6 Tips to Avoid Relapse During the Holiday Season
Originally posted December 22, 2016
As holly jolly as the holidays are supposed to be, they sure bring on an overload of stress. And this “happiest time of the year” can actually be torture for someone in recovery. From holiday parties and family obligations to busy travel schedules and crowded shopping trips, the holidays come with a lot of expectations.
For someone recovering from drug or alcohol addiction, these expectations can trigger some seriously stressful emotions. Family time can be stressful enough for anyone, and can be especially demanding on someone in recovery. The stress that family can trigger during the holidays can quickly make someone want to cope by using a substance.
For those without a family, the holidays can be extremely lonely. The holiday blues are very real, especially for those who find themselves alone this time of year. For someone in recovery, feeling lonely is common even when it’s not the holidays. The holidays, however, can trigger even more intense emotions in the recovering addict without family or friends to share them with.
The thought of a drink or two (or more) to cope with the stress of the holidays is normal for anyone, recovering addict or not. The holidays are a time for celebration, but you don’t need to drink or do drugs to do so.
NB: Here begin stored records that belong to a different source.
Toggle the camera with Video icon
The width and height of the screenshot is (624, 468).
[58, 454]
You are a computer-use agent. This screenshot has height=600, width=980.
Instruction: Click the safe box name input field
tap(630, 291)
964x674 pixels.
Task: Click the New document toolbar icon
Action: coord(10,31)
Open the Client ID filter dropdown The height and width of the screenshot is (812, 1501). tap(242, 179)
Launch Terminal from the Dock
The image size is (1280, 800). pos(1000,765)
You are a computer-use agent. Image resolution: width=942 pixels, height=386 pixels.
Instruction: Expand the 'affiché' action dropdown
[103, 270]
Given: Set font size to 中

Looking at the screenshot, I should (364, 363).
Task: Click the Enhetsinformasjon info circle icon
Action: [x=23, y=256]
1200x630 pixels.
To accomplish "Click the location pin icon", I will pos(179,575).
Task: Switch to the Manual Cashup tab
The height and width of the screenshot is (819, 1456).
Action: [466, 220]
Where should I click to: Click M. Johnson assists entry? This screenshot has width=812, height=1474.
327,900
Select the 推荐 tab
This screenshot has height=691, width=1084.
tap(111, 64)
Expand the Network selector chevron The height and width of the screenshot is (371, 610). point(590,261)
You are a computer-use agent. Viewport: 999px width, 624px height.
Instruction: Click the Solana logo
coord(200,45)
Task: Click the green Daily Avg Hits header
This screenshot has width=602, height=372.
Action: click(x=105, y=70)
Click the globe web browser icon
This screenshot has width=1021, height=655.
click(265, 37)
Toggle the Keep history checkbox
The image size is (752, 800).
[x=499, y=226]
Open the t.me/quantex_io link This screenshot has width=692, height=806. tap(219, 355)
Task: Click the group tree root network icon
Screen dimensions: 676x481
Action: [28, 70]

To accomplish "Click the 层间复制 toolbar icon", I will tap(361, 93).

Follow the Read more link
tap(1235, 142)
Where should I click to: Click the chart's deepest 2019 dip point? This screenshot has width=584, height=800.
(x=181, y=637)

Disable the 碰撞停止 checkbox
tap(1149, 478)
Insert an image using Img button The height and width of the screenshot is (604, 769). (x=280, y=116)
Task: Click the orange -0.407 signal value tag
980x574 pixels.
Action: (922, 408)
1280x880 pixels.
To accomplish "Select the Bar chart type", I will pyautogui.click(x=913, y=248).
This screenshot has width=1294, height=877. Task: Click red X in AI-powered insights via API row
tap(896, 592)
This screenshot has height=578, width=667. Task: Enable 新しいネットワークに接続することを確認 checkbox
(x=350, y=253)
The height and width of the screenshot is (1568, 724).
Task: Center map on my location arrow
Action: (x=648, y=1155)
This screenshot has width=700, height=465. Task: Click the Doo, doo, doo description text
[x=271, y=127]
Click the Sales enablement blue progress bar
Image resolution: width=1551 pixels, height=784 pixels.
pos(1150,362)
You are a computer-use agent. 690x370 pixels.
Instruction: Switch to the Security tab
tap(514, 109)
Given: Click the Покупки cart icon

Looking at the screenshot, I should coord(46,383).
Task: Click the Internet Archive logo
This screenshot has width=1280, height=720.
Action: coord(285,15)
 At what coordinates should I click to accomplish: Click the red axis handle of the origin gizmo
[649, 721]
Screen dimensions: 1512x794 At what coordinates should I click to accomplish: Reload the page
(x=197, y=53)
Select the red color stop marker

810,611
It’s the perfect time of year to celebrate sobriety. Give yourself a gift this holiday season and avoid relapse by sticking to the following tips:
6 Tips to Avoid Relapse During the Holidays
1. Begin Each Day with a Plan
Start each day out knowing exactly what you’re going to do. While this is a good idea for anyone in recovery, during the holidays it can even be more important. Your main priority is staying sober, and this is what you want to focus of your day to be. Plan each day and stick to that plan as much as possible. Too much extra activity can trigger more stress, which can ultimately trigger relapse.
2. Avoid Difficult Situations
While it’s hard to avoid every difficult situation you’ll run into during the holidays, do your best to stay away from those you know will trigger the urge to use. Stay away from those who drink or use drugs and do your best to stay away from conversations that will trigger high stress. If it’s too hard to go to the Christmas or New Year’s party and not have a drink, just don’t go. When in doubt, put yourself above pleasing others.
3. Have a Support System
Having a strong support system is fundamental in avoiding relapse. And during the holidays it’s vital. Whether attending recovery meetings before a family function or having someone to call when you’re feeling the holiday blues, having support this time of year is extremely important. Whether from a trusted friend, family member, or professional be sure you’ve got someone you can talk to when holiday stress is on overdrive.
4. Understand It’s an Emotional Time of Year
Thinking the holidays are going to be as magical as they were when you were little is unrealistic. The holidays are actually one of the most stressful times of the year and can trigger some heavy emotions in even the most grounded of individuals. Going into the holidays with the understanding that emotions run high during the holidays can make them easier to cope with when they surface.
5. Practice Self-Care
Keep stress as far away as possible during the holidays by practicing self-care. Eat healthy and get plenty of exercise. Drink warm liquids such as herbal tea or hot water with lemon. Slow down with some gentle meditation, and allow yourself to reflect on the joy that the season truly does have to offer. When we practice self-care, we become mentally stronger and develop an internal awareness that will help dramatically with holiday stress.
6. Focus on Giving to Others
The true spirit of the holidays is found within the joy of giving to others. While it can be difficult to focus on anything but maintaining sobriety during the holiday madness, focusing on giving to others can do wonders to help you avoid relapse. Giving what you can of yourself to others is an excellent way to cultivate more happiness and greater joy. Do what you can to give by doing something that makes you feel good. You might want volunteer at a shelter or pass out blankets to the homeless. Bake cookies and give them to neighbors, help someone you know needs it, or offer to do the cleaning at your family holiday dinner. When we focus on giving to others, we offer ourselves a way to feel the spirit of the season…without the extra stress.
While the holidays can prove to be extra difficult to someone in recovery, they don’t have to be the reason for relapse. Just like the holidays, sobriety is something to celebrate. Remind yourself of how far you’ve come and let this be the focus of your celebration this holiday season.
Stress this time of year is natural, even for those who aren’t struggling to stay off drugs or alcohol. Keep this in mind when you want to have a drink because your family’s driving you nuts. Holiday stress doesn’t have to take you down with it. Keep the above mentioned tips in mind and you’re sure to find your days to be merry and bright.